Here’s where differ from those earlier (and forthcoming) witness statements. “Ironically,” the Howe siblings propose,

it was the respect he had for other players that made him feel like he had a license to play as ruthlessly as he did. He wasn’t mean-spirited or dirty; he just figured that a few stitches or a knock to the ribs didn’t cause any real harm. If it gave him the extra split second he needed to make a play, then that was justification enough for him. In his mind, playing any other way would be shortchanging the team. Some people might not approve, but his tactics gave him the space he needed to operate for more than 30 years. There was definitely a method to his madness.

I can’t decide if the generosity of this reading outweighs its naïveté, or whether do they just cancel each other out? That the Howe children decided to address their father’s on-ice vehemence at all should be recognized — but then so should the fact that they then so studiously avoid any serious discussion of the head trauma that Gordie Howe suffered and administered even as they’re leading up to their mention of his “cognitive impairment” in the last few pages of the book.

The jolly anecdote that Zelley and company have attached to “Gordie ‘Pow!’” is, if nothing else, of a piece with the reputational reset that Mr. Hockey proposes.

I know, I know: the quote about the supposed bad blood between Detroit’s most famous number 9 and his Montreal counterpart is accurate: it’s something that Gordie Howe did indeed tell Dave Stubbs, then of the Montreal Gazette, in 2007. They were in Montreal, at a gala celebrating the charitable works of a mutual acquaintance Howe knew as “John” — Jean Béliveau. Most of the account Stubbs wrote focussed on the amicable relationship that those latter two enjoyed through the years. Here’s a fuller excerpt:

They fought hard, but within the rules during a time of bitter rivalries, when teams met each other 14 or more times per season. Neither recalls ever dropping the gloves against the other.

It was the late Rocket Richard, a fellow right-winger, that lore has Howe detesting.
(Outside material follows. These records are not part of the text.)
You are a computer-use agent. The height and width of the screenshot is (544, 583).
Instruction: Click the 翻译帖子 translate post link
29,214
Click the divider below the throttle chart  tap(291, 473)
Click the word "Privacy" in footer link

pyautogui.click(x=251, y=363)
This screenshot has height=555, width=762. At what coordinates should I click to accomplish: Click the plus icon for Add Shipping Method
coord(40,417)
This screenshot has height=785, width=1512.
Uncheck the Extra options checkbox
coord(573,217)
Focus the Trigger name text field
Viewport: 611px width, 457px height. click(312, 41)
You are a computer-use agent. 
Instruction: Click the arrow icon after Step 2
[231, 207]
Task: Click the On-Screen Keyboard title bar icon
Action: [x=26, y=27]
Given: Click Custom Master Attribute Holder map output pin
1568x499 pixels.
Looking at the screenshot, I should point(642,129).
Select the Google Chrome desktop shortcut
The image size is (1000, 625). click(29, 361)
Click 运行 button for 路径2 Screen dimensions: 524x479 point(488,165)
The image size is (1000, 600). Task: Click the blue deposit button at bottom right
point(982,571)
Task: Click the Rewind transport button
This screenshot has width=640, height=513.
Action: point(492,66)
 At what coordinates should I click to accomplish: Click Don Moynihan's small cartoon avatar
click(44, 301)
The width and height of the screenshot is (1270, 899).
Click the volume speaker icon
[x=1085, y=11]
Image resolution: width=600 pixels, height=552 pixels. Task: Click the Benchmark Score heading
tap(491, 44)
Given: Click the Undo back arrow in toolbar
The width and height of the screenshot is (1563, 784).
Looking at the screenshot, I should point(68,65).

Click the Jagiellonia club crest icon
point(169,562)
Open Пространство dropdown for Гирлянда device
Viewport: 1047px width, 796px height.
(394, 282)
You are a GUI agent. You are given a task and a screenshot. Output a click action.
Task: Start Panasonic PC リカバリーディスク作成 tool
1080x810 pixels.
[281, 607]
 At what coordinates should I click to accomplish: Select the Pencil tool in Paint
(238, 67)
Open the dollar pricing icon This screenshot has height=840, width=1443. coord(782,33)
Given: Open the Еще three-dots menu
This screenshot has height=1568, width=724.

“There was no dislike,” Howe said. “I respected him. I’d watch every move he made, if it could benefit my hockey. …

“They always thought there was bad blood because I hit him once coming across the line and he spun like a rocket and fell down. He wasn’t hurt that much and I started to laugh. But the laughter stopped when there were eight guys on me.

“I felt sorry for the Rocket. I never felt he enjoyed the game. If he wasn’t having a good night, he’d just as soon explode. That fellow didn’t know when to stop, did he? But I admired him.”

So much so that Howe named his dog for Richard. Surely the four-legged Rocket is a ferocious, brooding beast?

Howe leans in close.

“A toy poodle,” he whispered, his playfulness worn in a grin.

A great party piece, that last bit, if a little cruel. The pity, just before that, is interesting. As for Howe’s assertion that there was no antipathy between the two superstars — I’ll grant that it’s entirely likely and unsurprising — allowable, even — that at that late date, when Howe was 79, with almost half-a-century gone by since the two men last met on NHL ice, that’s how he chose to remember the way it once was, benevolently, generously, electing to settle back on the comforting chimera that as old rivals they two had engaged in honourable sportive struggle against one another with reverence and esteem as their mutual watchwords.

The historical record isn’t entirely contradictory — let’s just say that it has a finer grain to it.

Howe and Richard were fighting each other on the ice as early as 1949, when Richard was 27 and Howe was 20. Detroit and Montreal had a bad-tempered meeting that January at the Forum wherein Richard engaged in what the local Gazette rated as “determined slugfests” with Howe and Red Wing captain Sid Abel. In both cases, the Gazette decided, he was “on the short end of the punch-throwing.” The Rocket was hurt, too, in one of those melees, tearing a muscle in his hip.

Red Wing defenceman Red Kelly later recalled that the referee on the night, King Clancy, skated in to adjudicate when Howe and Richard first began to scruffle, calling off the players who were trying to separate the two. “Let ’em alone. Let ’em fight. Let’s see who is the best fighter,” Clancy said, by Kelly’s 1970 account. (Before it was all over — accidentally or not — Richard ended up punching Clancy, too.)

That wasn’t the only occasion on which Howe and Richard brawled. There was this time, too, which I don’t have a precise date for, though the details of the respective uniforms would seem to say it’s pre-1956:

Howe v. Richard: An undated photo of Detroit’s number 9 and Montreal’s. That’s Red Wing Marty Pavelich sitting atop the boards, which suggests that the photo was taken in 1956 or earlier.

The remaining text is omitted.